Today’s readings are about identity theft. It may not seem like that on the surface, but this is what is happening in both the reading from Genesis and from Matthew. We often frame these as stories of temptation; however, temptation is the means by which our identity can be stolen.
In the reading from Genesis, we hear about the temptation of Eve by the serpent. He questions her about what she is allowed to eat. She tells him that they can eat of any tree, but not the one in the middle of the garden because if they eat of that tree they will die. Eve’s identity at this point is based on her relationship with God as a trusting child of God. The serpent sets about at stealing her identity – through a temptation to break this trusting relationship with God and “go it alone” by eating of the tree of the Knowledge of Good and Evil. Not only does this thievery work, it fundamentally changes Eve and Adam’s relationship with God. This story is our story – of how we distrust God and are constantly tempted to “go it alone.”
In contrast, Matthew tells of how Satan attempts to steal Jesus’ identity. This is a day when the Church Year readings take a chronological twist. We are now back to the baptism of Jesus … which we celebrated in January. When Jesus was baptized, a voice proclaimed: “You are my Son, the Beloved. With you I am well pleased.” This was the same voice we heard last week in the reading from the Transfiguration and it is Jesus’ core identity: God’s Son, the Beloved with whom God is well pleased (or some translations say, “in whom I take great delight”). This is the truth and it is a truth spoken not just in Jesus’ baptism, but at ours. Our core identity is as beloved sons and daughters of God.
But, we hear that right after his baptism, Jesus is led by the Spirit into the wilderness – and here his core identity is at risk of being stolen. Satan appears and makes three attempts to get Jesus to break relationship with God and us – and to lose his core identity. The first temptation is “I need.” Satan attacks Jesus’ very real need to eat: “If you are the Son of God, command these stones to become loaves of bread.” I want you to know that Satan is not questioning the identity of Jesus with this statement – he is attempting to steal it. His statement “If you are the Son of God” is not a challenge to his identity – it is an assertion of it. The “if” used in the Greek is the “if of certainty” not the one of uncertainty; which means we can translate this as “Since you are the Son of God.” Satan never questions Jesus’ identity as Son of God. Jesus could have at that point given in. If he had, not only would he have broken his dependence on God in an attempt to “go it alone,” he also would have broken his solidarity with us who hunger, both literally and figuratively. Jesus responds by quoting scripture: “One does not live by bread alone, but by every word that comes from the mouth of God.” He thwarts the attempt at identity theft through the temptation of “I need.”

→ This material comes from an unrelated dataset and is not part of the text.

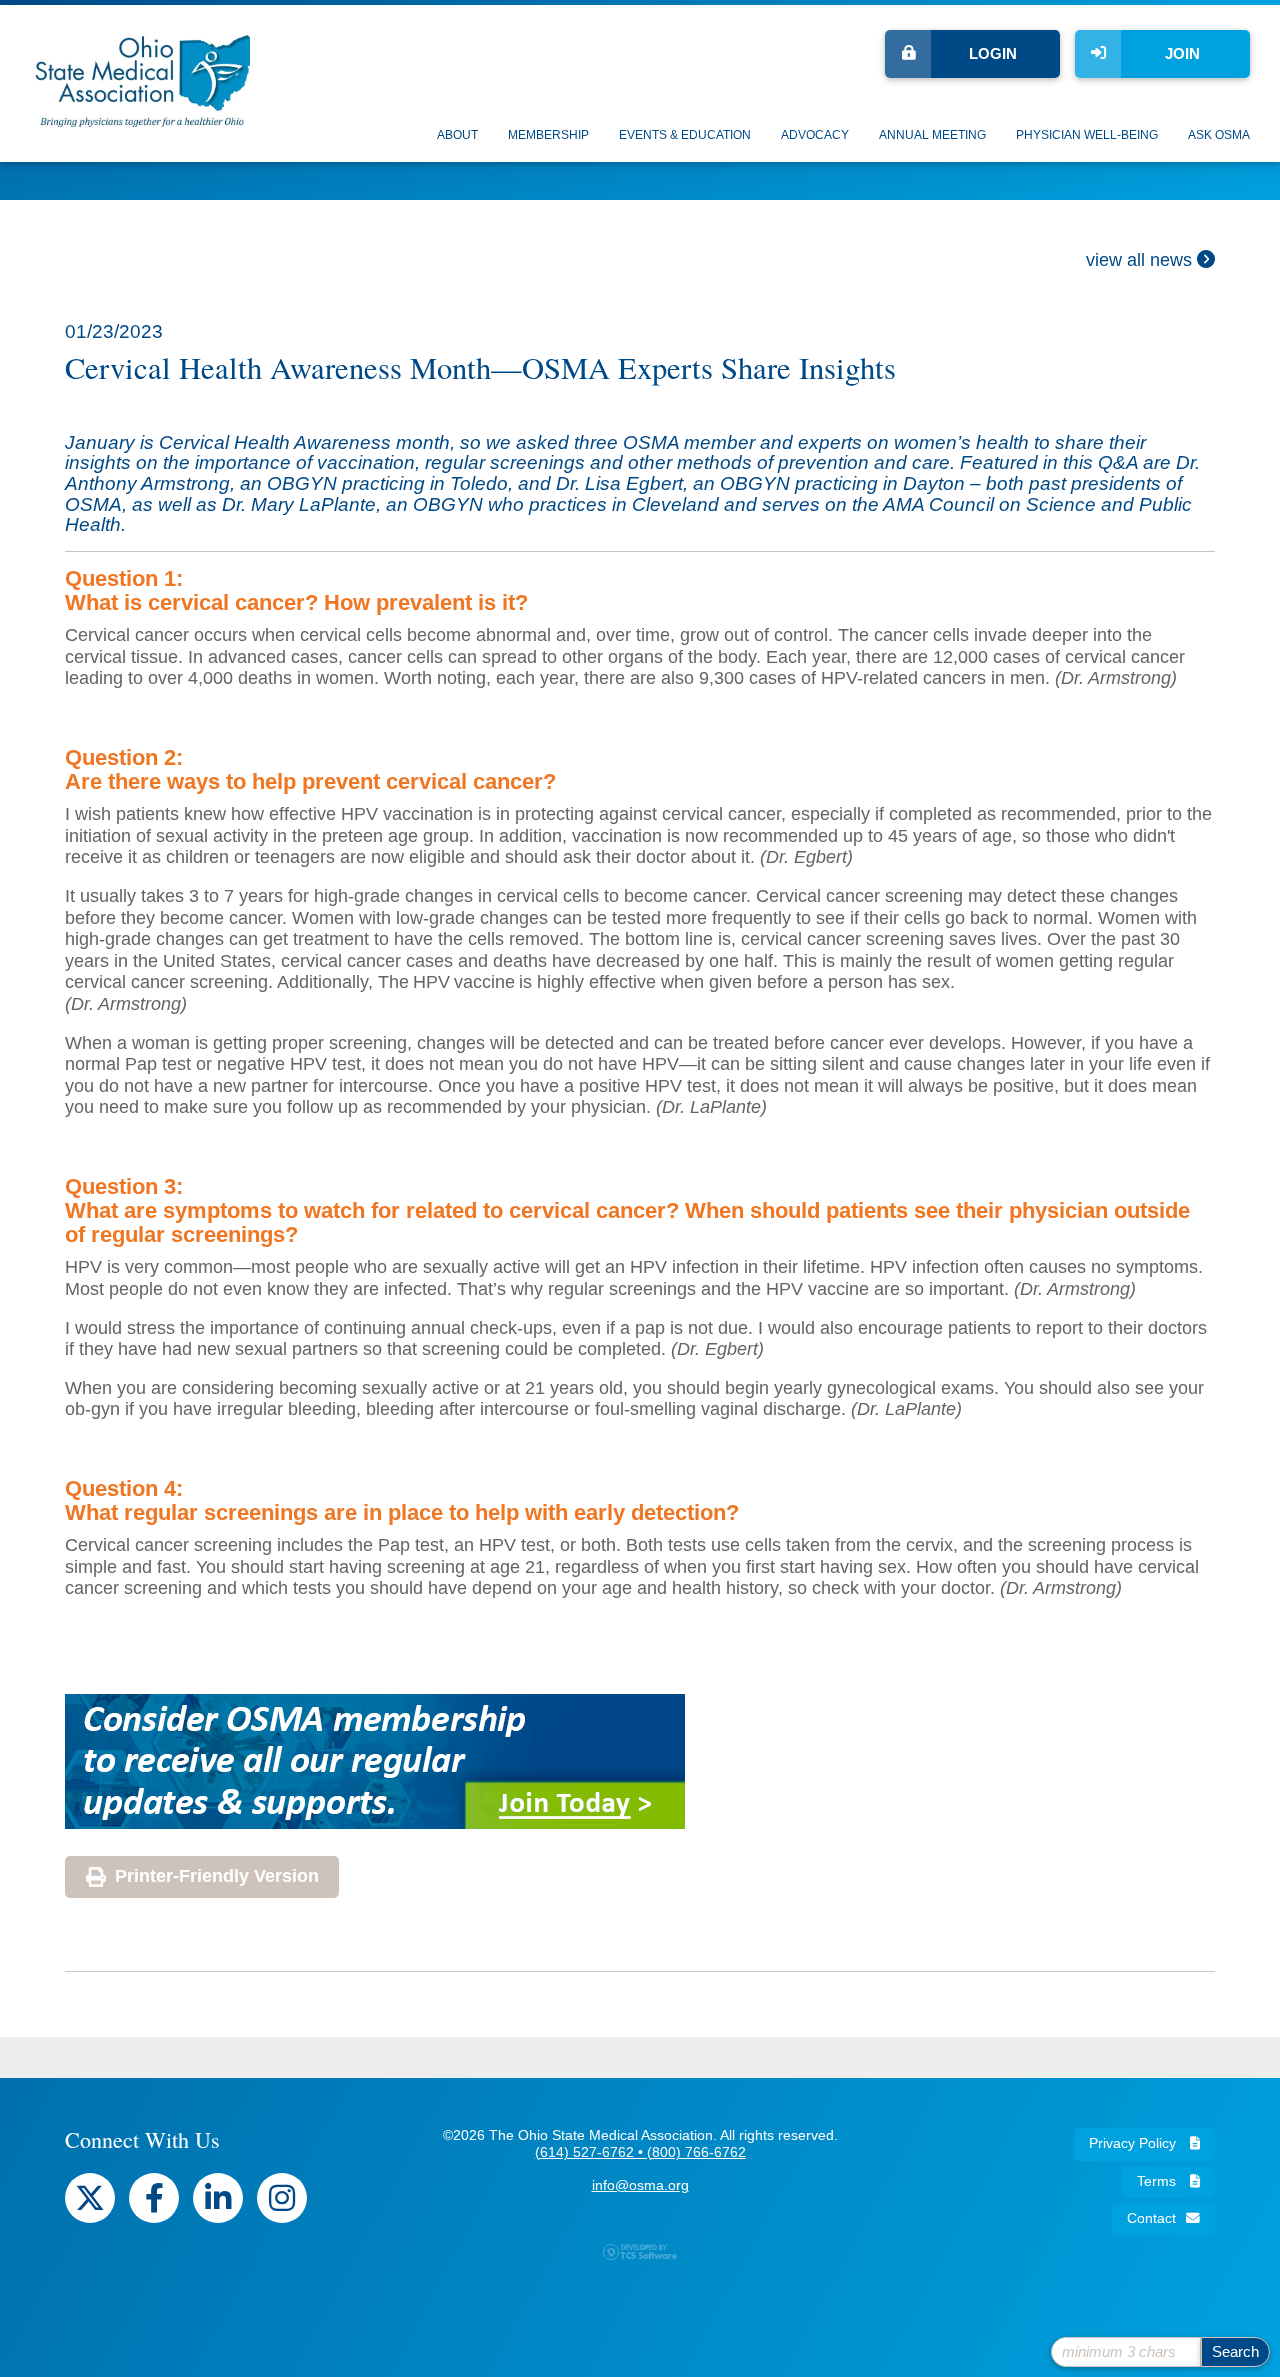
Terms (1158, 2181)
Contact (1151, 2218)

But Satan isn’t done with him yet. If Jesus can quote scripture, so can the devil (remember that!). Satan takes Jesus up to the pinnacle of the temple and gives him the temptation of “I can”: “Since you are the Son of God, throw yourself down; for it is written, ‘He will command his angels concerning you,’ and ‘On their hands they will bear you up, so that you will not dash your foot against a stone.’” Satan is quoting Psalm 91. Yes, Jesus could have done this … he could have succumbed to the temptation of “I can.” But if he had, he again would have broken his dependence on God and would have become invulnerable – and in so doing, would have broken relationship with us as vulnerable human beings. Jesus resists this attempt to steal his identity with another quote from scripture: ‘Do not put the Lord your God to the test.’”
Satan’s final attempt at stealing Jesus’ identity comes with the temptation of “I want” by showing him all the kingdoms of the world and promising that to Jesus if only he would bow down and worship him … in essence worshiping as God that which is not … committing idolatry. Had he given in, his core self as God incarnate would have shattered and he would have lost any power to save this broken humanity. Jesus tells Satan to be gone and with one final word of scripture tells him: “Worship the Lord your God, and serve only him.”
Each of these temptations – “I need,” “I can,” and “I want” – are our temptations too. Each represents the opportunity for us to break relationships with each other and with God. Each of them is an attempt to steal our core identity and get us to distrust God’s promise in our baptism that we really are beloved sons, beloved daughters. When our core identity is stolen, we forget who we are and Whose we are and the results can be devastating.
Think for a moment over this past week. Where was your core identity as beloved put at risk by the Identity Thief? Where did “I need,” “I can,” or “I want” trip you up? How did it make you feel in the moment? As you see it in this light, how does it make you feel now? Has it made you doubt your beloved status? Now hear the words of St. Paul:
“For I am convinced that neither death, nor life, nor angels, nor rulers, nor things present, nor things to come, nor powers, nor height, nor depth, nor anything else in all creation, will be able to separate us from the love of God in Christ Jesus our Lord.”
That is your promise beloved in Christ. Regardless of our failings, which are merely opportunities to turn and return to God, absolutely nothing can steal your baptismal identity away.